Arcutis Biotherapeutics on Tuesday received Food and Drug Administration approval for its atopic dermatitis cream Zoryve in adults and children 6 years and older. Atopic dermatitis is the most common form of eczema, causing bothersome itching. Zoryve is a once-daily, steroid-free cream and the third formulation of Arcutis’ drug ingredient roflumilast to secure FDA approval. The company expects the cream to be available via wholesaler and dermatology pharmacy channels later this month. — Delilah Alvarado

Zevra Therapeutics on Tuesday said the FDA will convene on Aug. 2 with one of its advisory committees to review the company’s approval application for arimoclomol, a drug it’s developing for the rare inherited condition Niemann-Pick disease Type C. Arimoclomol was previously rejected by the FDA, but Zevra resubmitted it late last year. An original decision date of June was later pushed back to Sept. 21. — Delilah Alvarado

SciRhom pulls in $70M for a new type of immune disease drug

SciRhom, a German biotechnology startup focused on autoimmune diseases, has raised a $70 million Series A funding round that will help the company bring its first drug prospect into human testing. 

The fundraise announced Tuesday will support development of antibody drugs SciRhom aims to evaluate in inflammatory conditions. Its lead candidate, dubbed SRS-878, showed promise in preclinical studies in rheumatoid arthritis and inflammatory bowel disease and could begin its first human trial in Austria later this year.  

As its name suggests, SciRhom is developing drugs aimed at a protein known as iRhom2 that’s involved in inflammation. iRhom2 helps regulate a key enzyme, known alternatively as TACE or ADAM17, that’s long been a target of pharmaceutical research but is tough to target for drug development.

The company claims homing in on iRhom2 instead provides a workaround, enabling it to control the inflammatory activity of ADAM17 without impacting some of the enzyme’s protective functions. Doing so, it says, could induce immune “tolerance” in people with autoimmune conditions, though that hasn’t yet been proven in humans. 

The company may test the approach in lupus nephritis as well as rheumatoid arthritis and IBD. 

“Now is the time to shift gears and accelerate our novel and potentially groundbreaking therapeutic strategy toward clinical proof-of-concept and beyond to reach patients in need of better autoimmune treatments,” Jens Ruhe, SciRhom’s chief operating officer, said in a statement.

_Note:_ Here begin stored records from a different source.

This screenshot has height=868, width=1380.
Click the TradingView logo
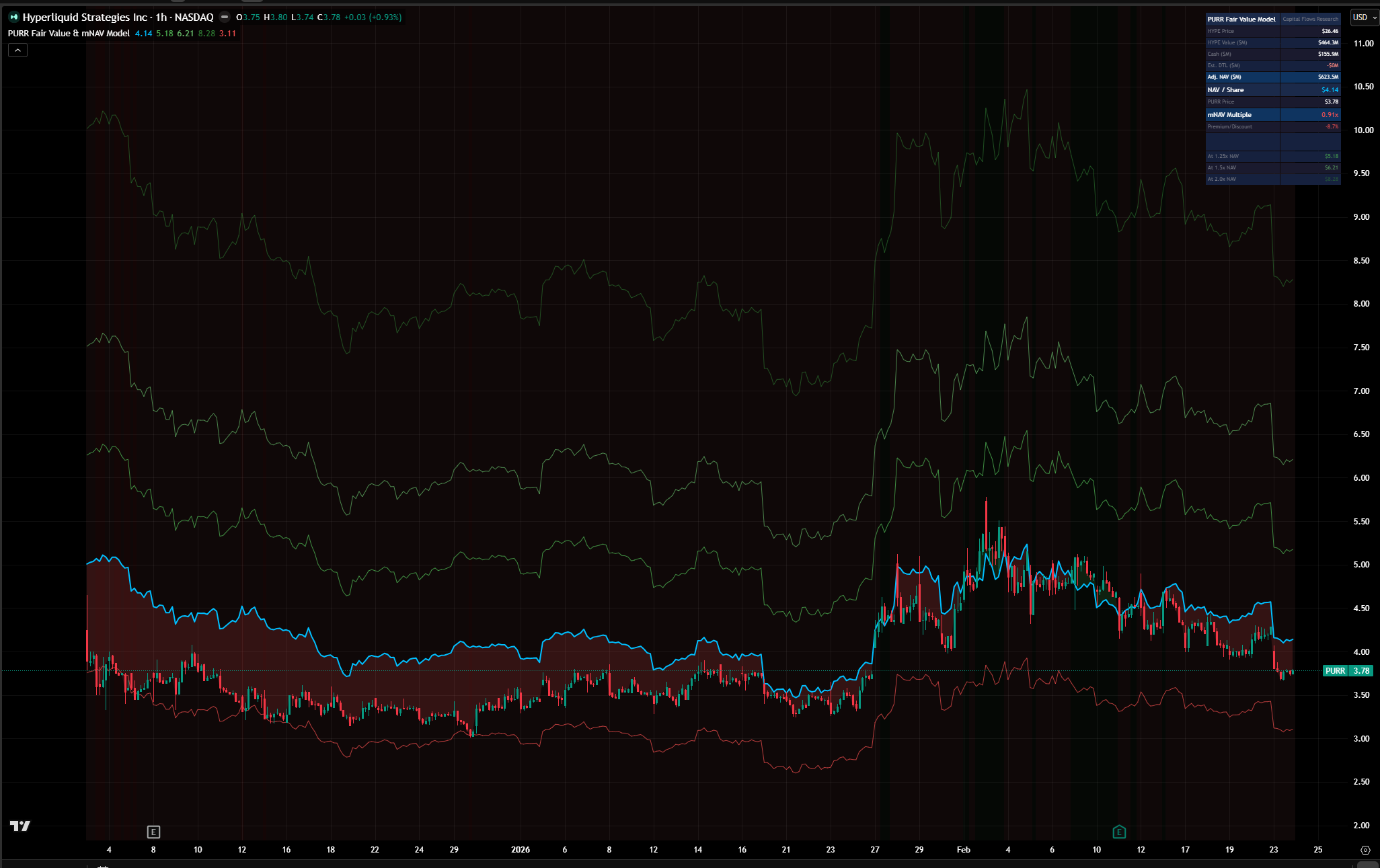click(20, 826)
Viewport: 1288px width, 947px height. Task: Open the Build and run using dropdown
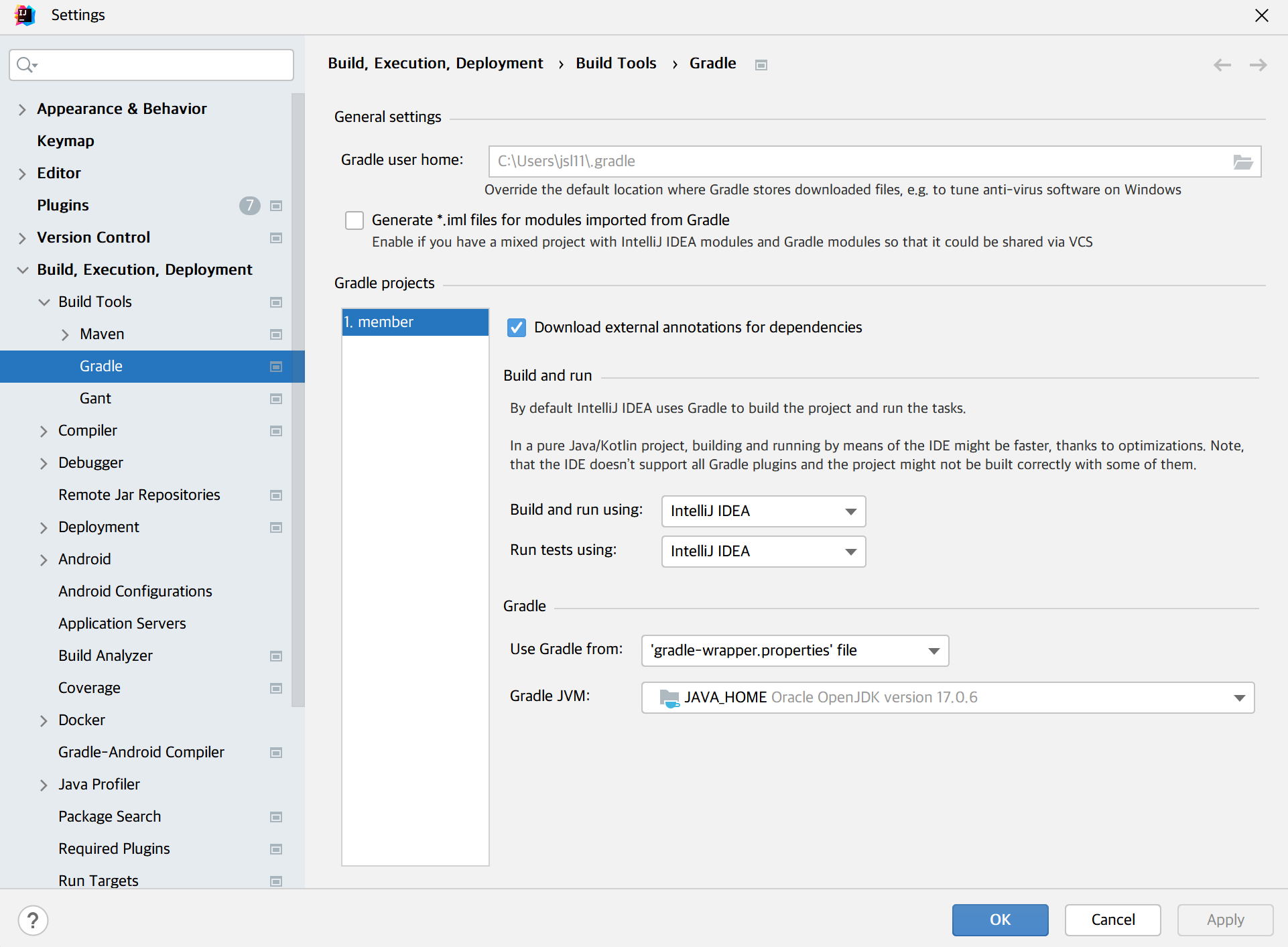click(x=763, y=511)
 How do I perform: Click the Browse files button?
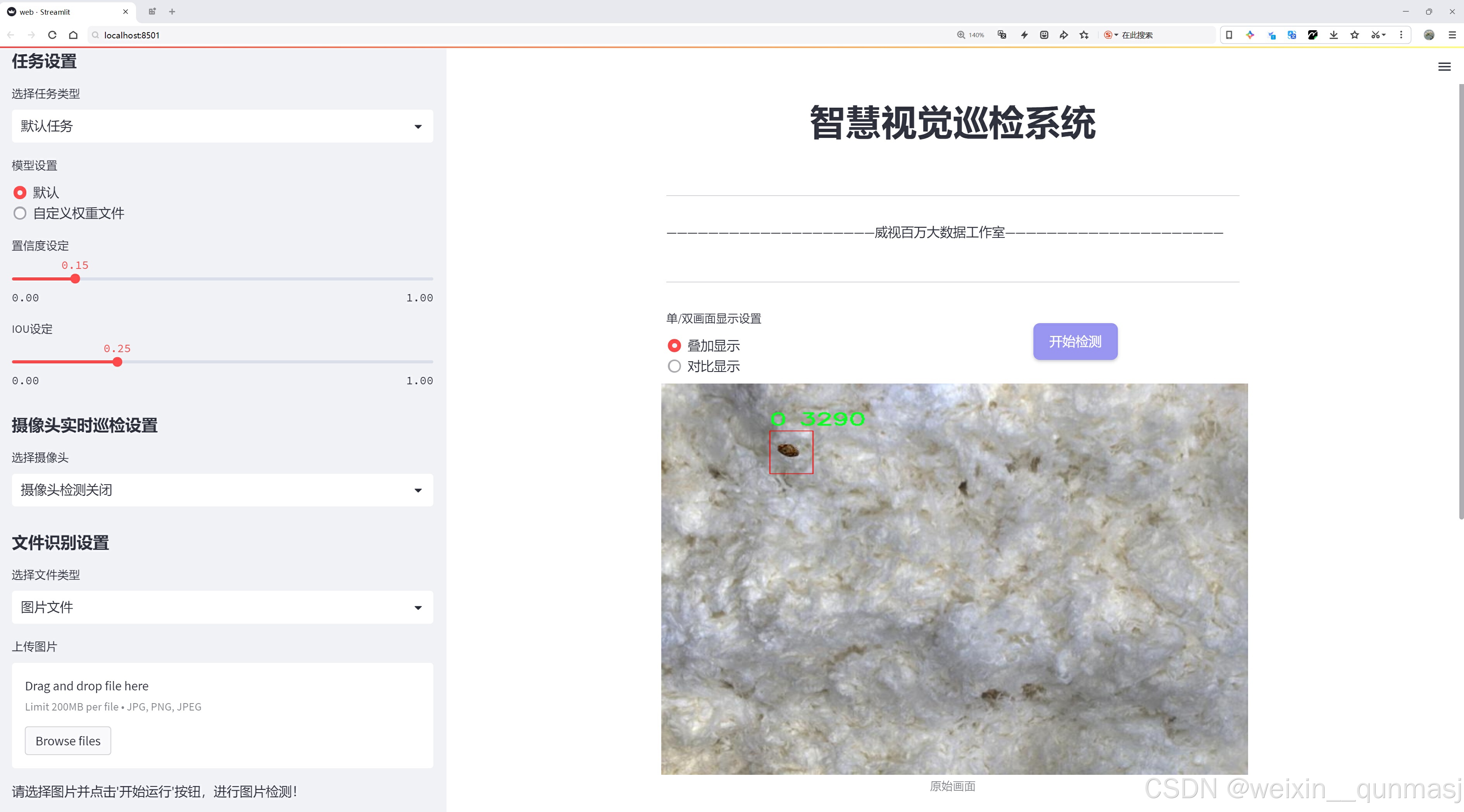click(x=67, y=741)
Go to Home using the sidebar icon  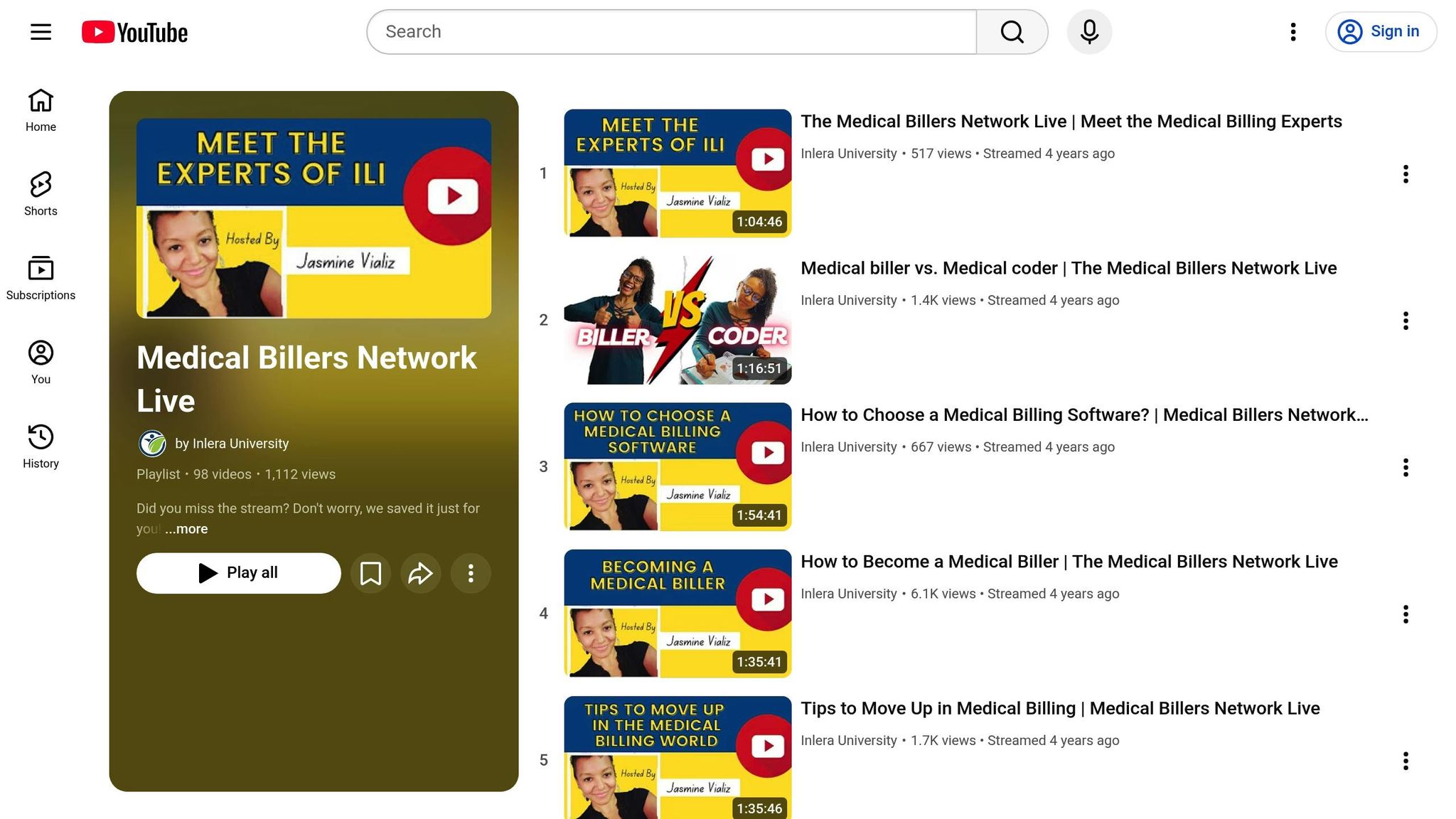[40, 108]
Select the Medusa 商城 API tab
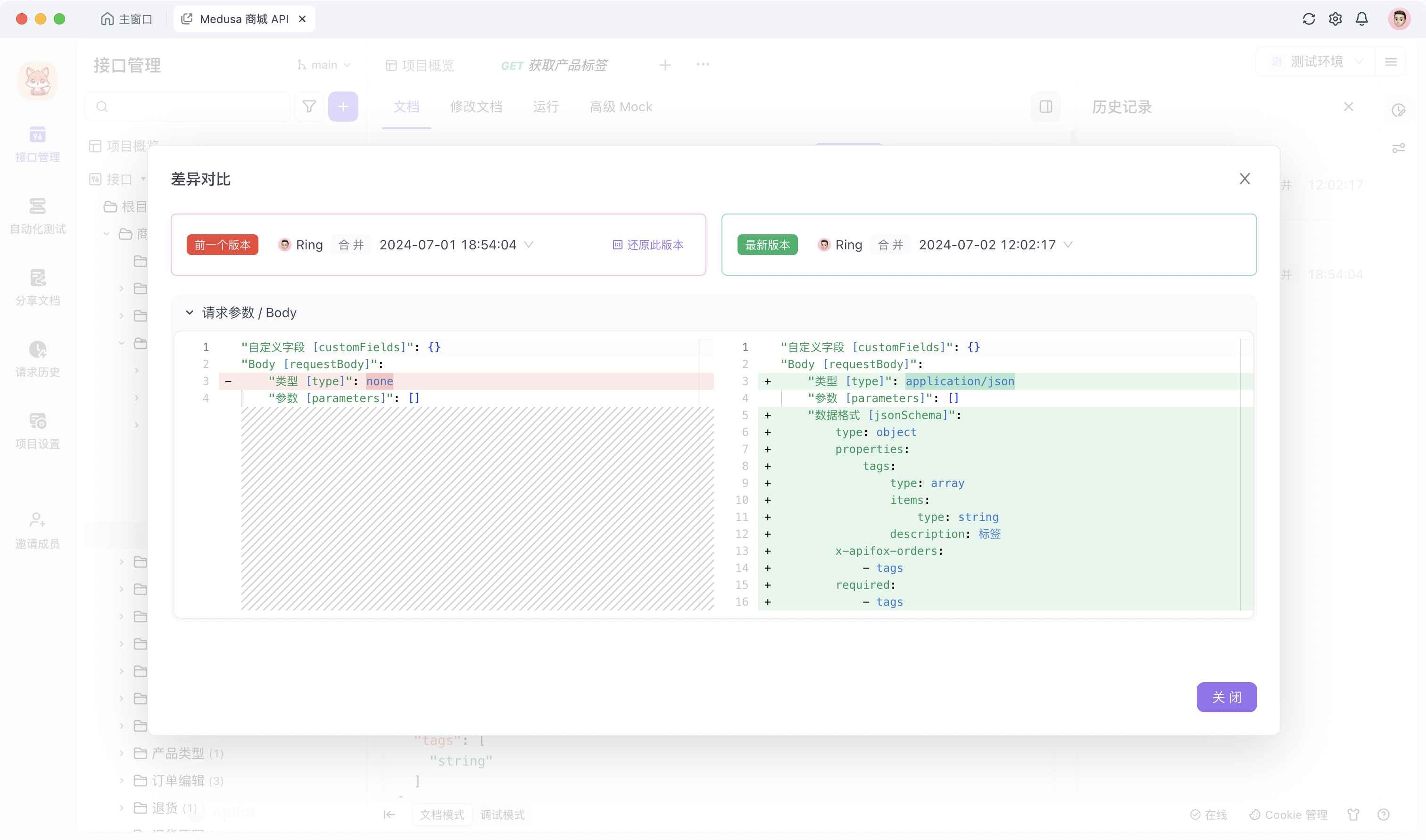1426x840 pixels. [x=243, y=19]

SciRhom’s funding involved more than a half dozen investors and was co-led by Andera Partners, Kurma Partners, Hadean Capital, MIG Capital and Wellington Partners. The biotech was co-founded in 2016 by Ruhe, rheumatology expert Carl Blobel and biotech investor Andreas Jenne. 

The financing also adds to a recent surge of interest in autoimmune drug developers. Almost half of the 26 M&A deals announced in 2024 have been for immune disease-focused biotechs, surpassing other areas such as cancer and neurology, according to BioPharma Dive data. Three immunology biotechs have gone public, already matching last year’s total, and multiple other startups have raised nine-figure funding rounds.